Lifting the veil on sudden departures by government officials

By James Eli Shiffer, the Star Tribune’s watchdog and data editor, and brand-new COGI board member

Nine months after he arrived to run a 300-employee department for the city of Minneapolis, Gregory Stubbs abruptly quit. The City Council gave him $65,000 and gave the public no explanation.

The Star Tribune reporters who cover Minneapolis thought they had an easy way to find out why Stubbs left. They sent a public records request to the city invoking a new provision of the Data Practices Act designed to shed light on the departure of “public officials” who leave in the midst of scandal. The law had been changed following outrage over the pricy and unexplained severance package given to a school official in Burnsville.

But the city of Minneapolis had a surprising response: the city’s director of regulatory services isn’t a public official, as defined by the law. The Star Tribune went to IPAD for an opinion, and the agency agreed with the city. As it turns out, the law was drafted in such a way that it excluded most of Minneapolis’ top officials, including the police and fire chiefs. Reporter Eric Roper turned that situation to his advantage, writing a story about the loophole and getting a key lawmaker on the record that it would be changed.

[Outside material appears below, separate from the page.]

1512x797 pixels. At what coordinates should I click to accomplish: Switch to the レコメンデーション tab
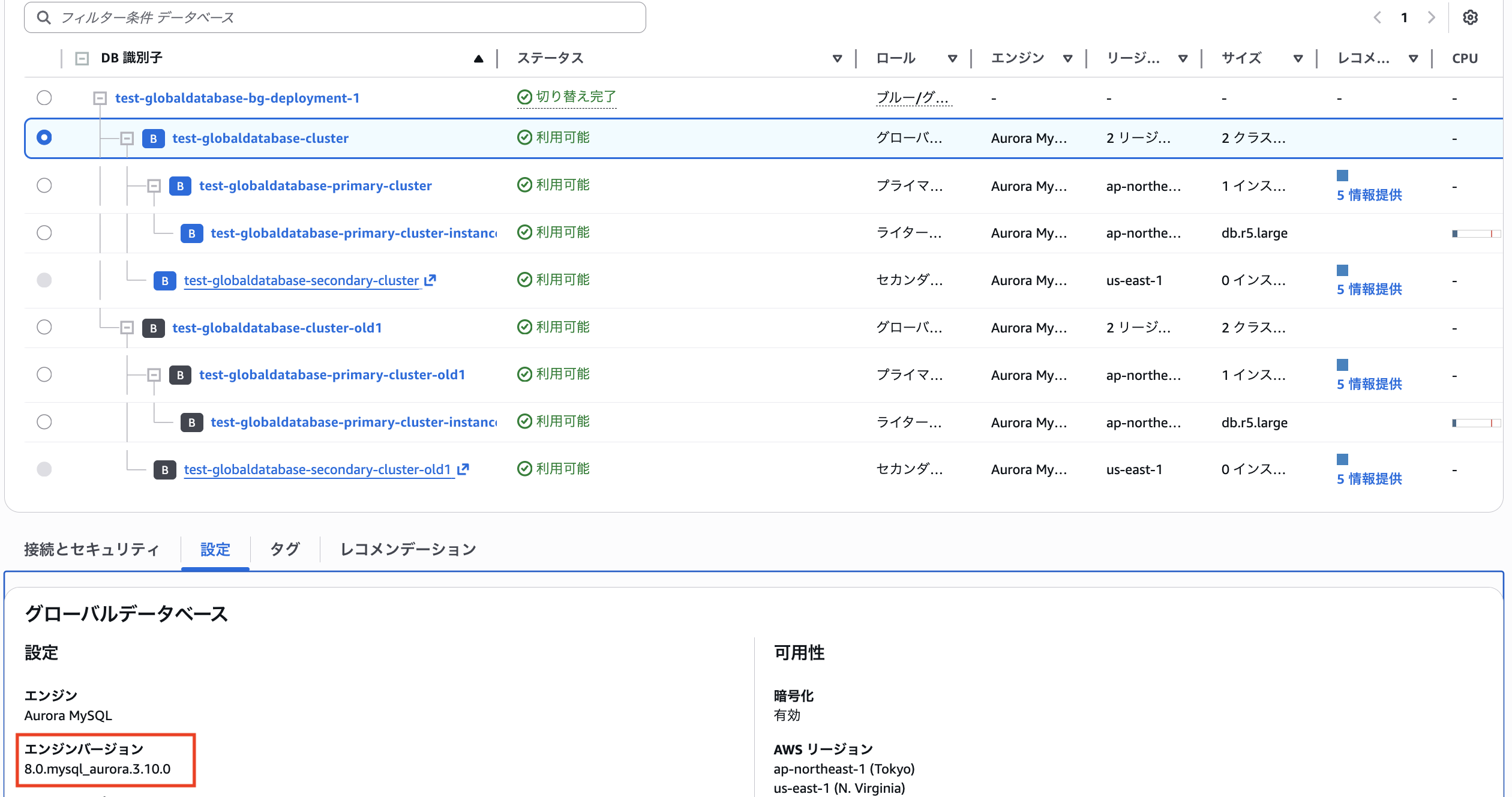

The Legislature followed through this year by broadening the definition of “public official” to eliminate any doubt that it covered Minnesota’s largest city. In an era when lawmakers are making more and more exemptions to the Data Practices Act, this was one significant advance for the public’s right to know.

It took weeks before the Stubbs documents arrived at the Star Tribune. They were heavily redacted, but  they documented the sex discrimination and ethics complaints that preceded Stubbs’ departure. On Aug. 23, nearly a year after we first asked for the records, the Star Tribune published the story on the metro cover.

I learned several lessons from this journey: Read the law. Hold lawmakers accountable for their pledge of openness. Keep up the pressure on governments to release records. And when you get the records, publish a story. It lets everybody know we mean business.